The fund manager believes the company’s drop-shipping e-commerce business model has also benefitted from structural growth in online furniture and homewares retail sales alongside easing supply chain constraints.
“With disposable income stability supporting discretionary retail spending, Temple & Webster Group stands to benefit from further interest rate cuts and eventual recovery in the housing market,” the fund manager noted.
Temple & Webster has a market cap of $3.2 billion; the share price is up 126% in one year and up 25% in the last month.
The stock appears to be in a strong bullish trend, confirmed by multiple indicators. Specifically, a 5-day moving average of the stock price is above the 20 and 50-day moving averages.
Consensus is Moderate Buy.
Telstra falls in mixed FY25 result
Shares in Telstra (ASX: TLS) were down around 2.6% at noon after the market decided that the quality of the telco’s underlying earnings weren’t as flash as the FY25 headline result might suggest.
While the 31% lift in annual net profit to $2.34 billion largely met market expectations, it’s how the telco delivered its bumper profit that clearly bothered the investors today.
Disappointing mobile growth business saw the telco report its slowest earnings growth in four years.
Revenue in its mobile sector was up 4.7% to $5.26 billion for the year, the largest growth in absolute terms, while the largest percentage growth was in its fixed-enterprise unit, which rose 75% to $239 million.
By its own admission, much of today’s result was attributable to some pretty aggressive cost-cutting and disciplined capital management as it closes it highly touted T25 strategy.
Telstra saved $735 million from restructuring, which is largely through reduction of headcount, and $305 million on fixed costs for its core network, however, other fixed costs rose $245 million.
Overall, core fixed costs were cut by 4.7% and it told the market it had reduced its core fixed costs by $428 since 2022.

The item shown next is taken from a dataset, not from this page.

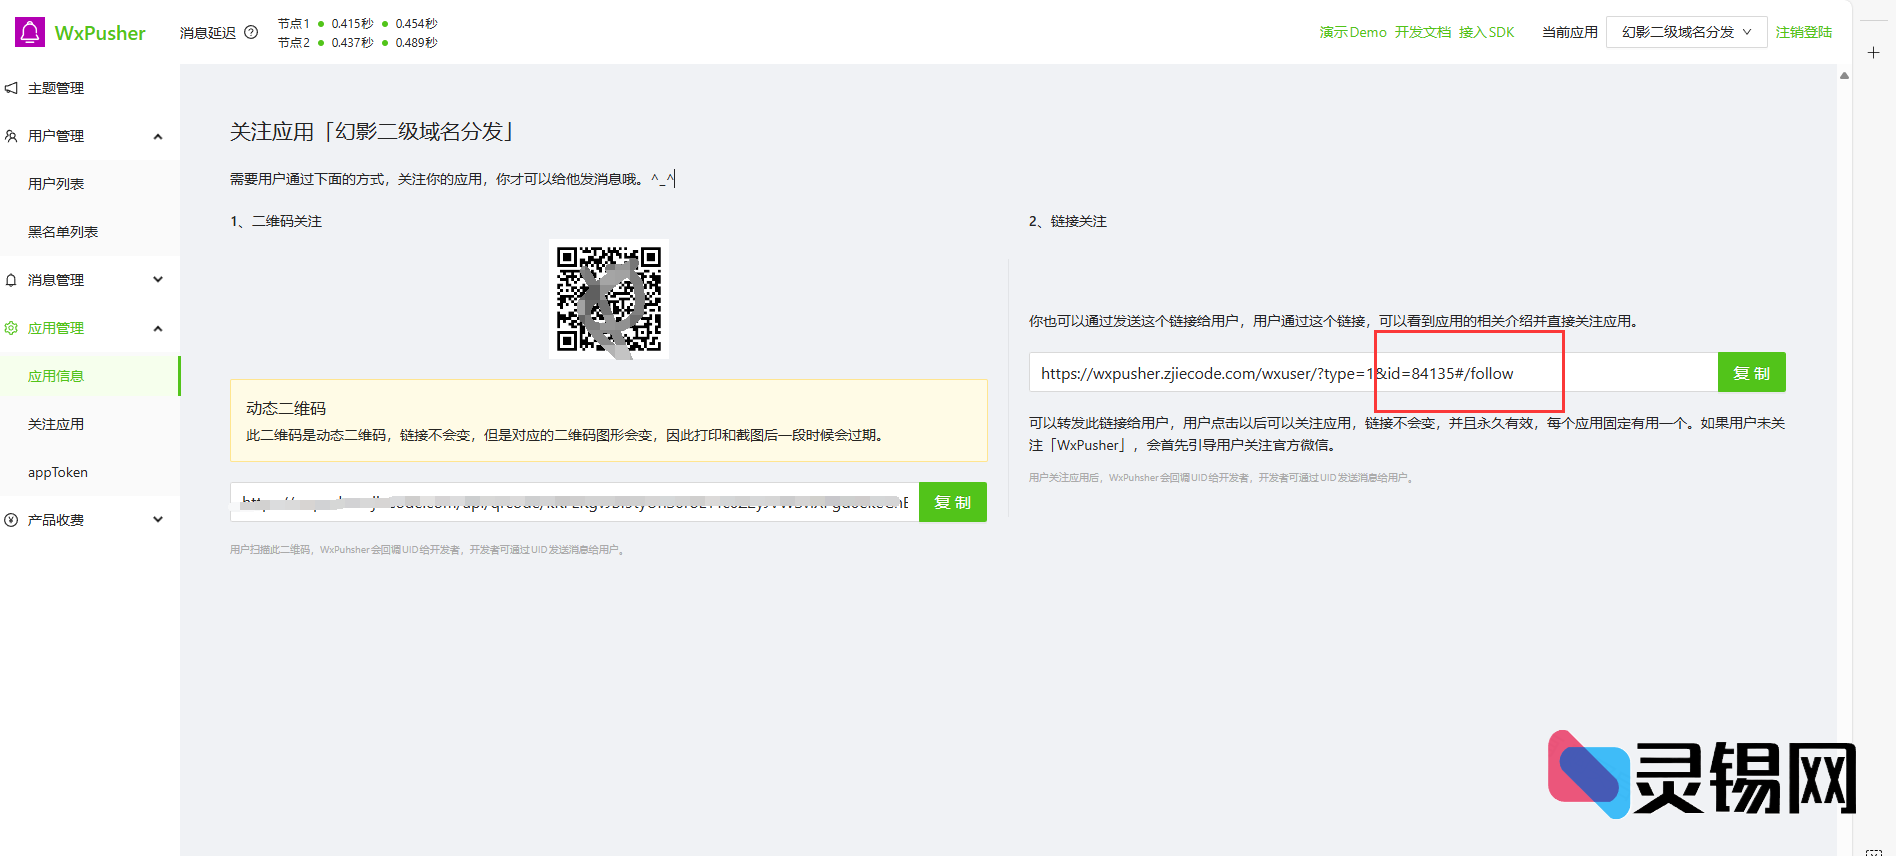Expand the 消息管理 menu section
The height and width of the screenshot is (856, 1896).
(x=158, y=280)
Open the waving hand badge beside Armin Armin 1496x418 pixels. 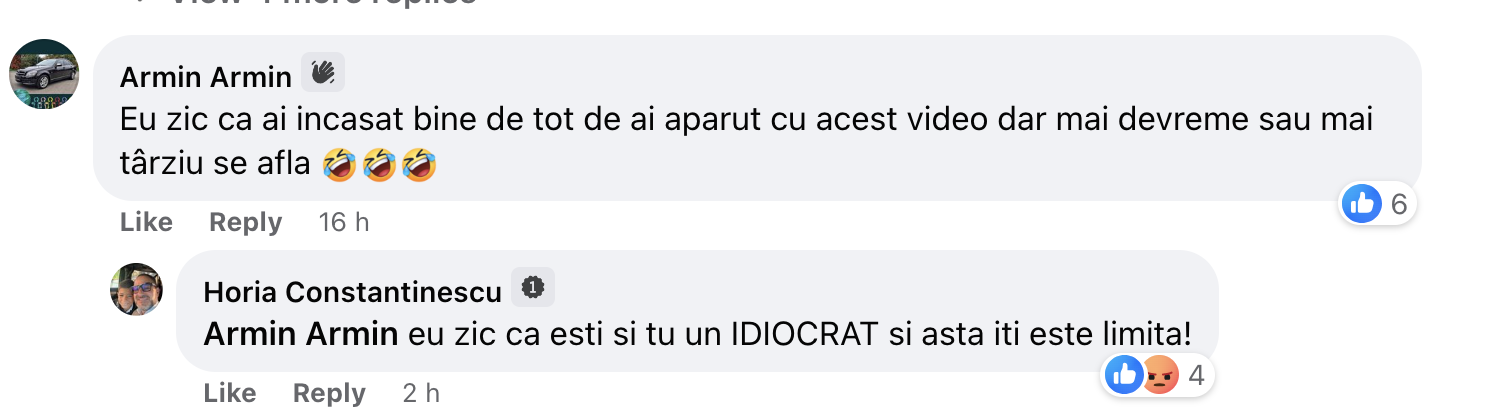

While earnings in the poorly performing enterprise division were up by $103 million, international earnings fell $96 million (12%), with the telco planning to remedy the latter via a strategic review and cost reductions.
However, cost-cutting aside, what the Telstra result lacked was growth and any indications as to where it is going to come from.

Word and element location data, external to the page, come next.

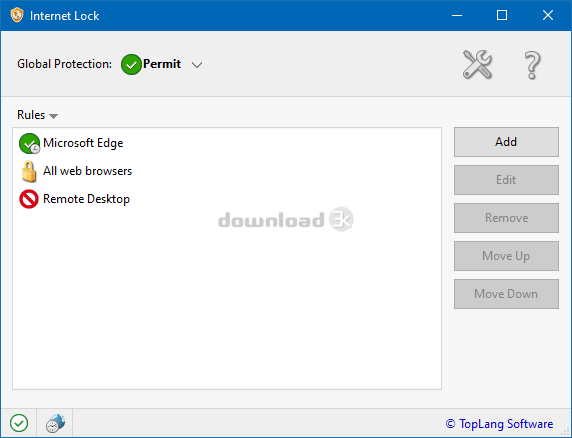
Task: Click the Edit button
Action: [506, 180]
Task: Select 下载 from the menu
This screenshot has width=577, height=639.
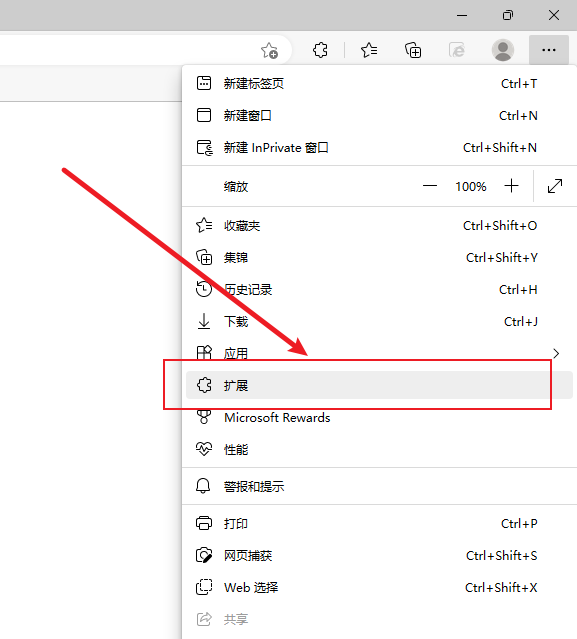Action: point(379,322)
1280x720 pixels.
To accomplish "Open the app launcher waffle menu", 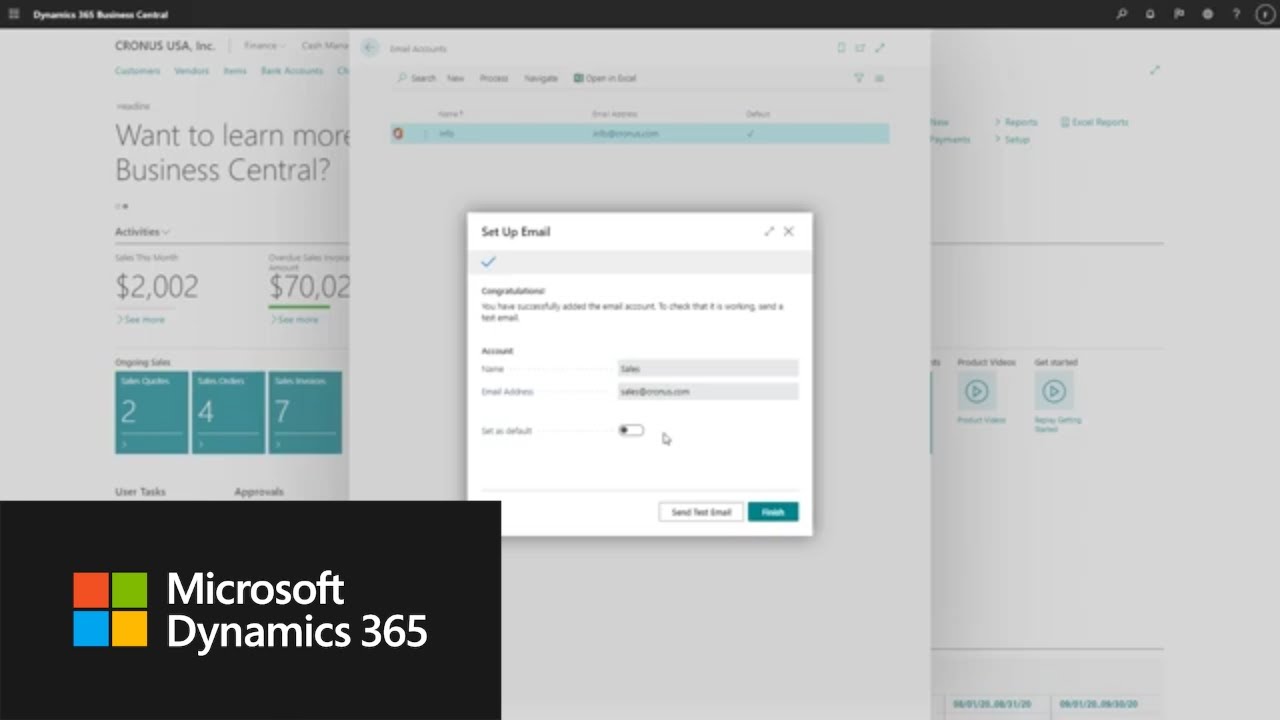I will pos(14,14).
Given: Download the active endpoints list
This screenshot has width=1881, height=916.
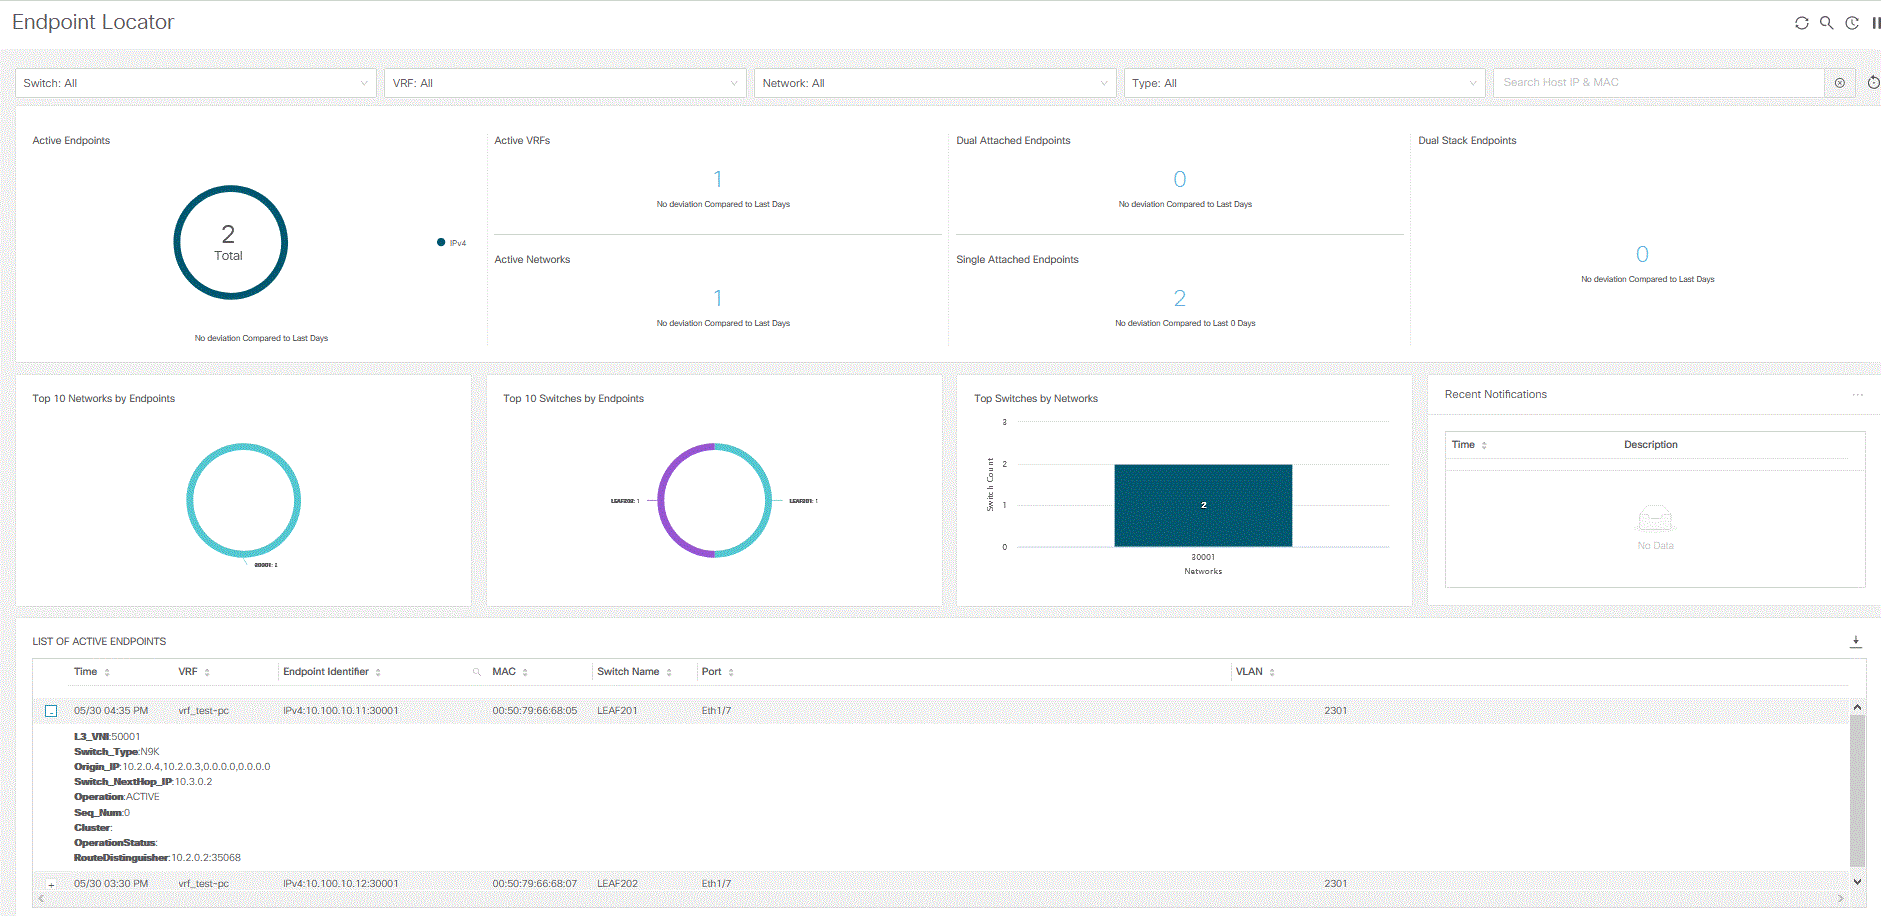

While InfraCo, Telstra's data centre infrastructure play, was up 3.1% to $1.81 billion, its after Optus and TPG launched their $1.6 billion deal to share mobile towers earlier this year, CEO Vicki Brady attributed slower growth to the 3G shutdown and the decision to switch off COVID-era plans.
“We won’t have a generational change in mobile networks in FY26. But you know, the mobile business in dynamic,” she said.

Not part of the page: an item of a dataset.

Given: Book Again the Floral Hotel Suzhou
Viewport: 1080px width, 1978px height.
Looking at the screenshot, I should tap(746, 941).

"Our reported growth this year is stronger than underlying growth because of significant one-off net costs totalling $715 million in the prior year, mostly related to impairments and restructuring associated with the reset of our Telstra Enterprise business."
Telstra also told the market today it would sell 75% of its cloud-based business Versant Group to Infosys for $233 million.
Overall, Telstra’s FY25 earnings were $8.02 billion, and for FY26 the telco guided to earnings coming in between $8.15 billion and $8.45 billion.
The telco expects to spend between $300 million and $500 million on "strategic investments”.
In addition to a 19 cents-per-share dividend, Telstra also announced a $1 billion stock buyback brokered by Barrenjoey.
Telstra has a market cap of $55.1 billion; the share price is up 25% in the last year and down 2.3% in the last week.
The stock is in a strong bullish trend, confirmed by multiple indicators. Specifically, a 5-day moving average of the stock price is above the 50-day moving average.
Consensus is Moderate Buy.
This article does not constitute financial or product advice. You should consider independent advice before making financial decisions.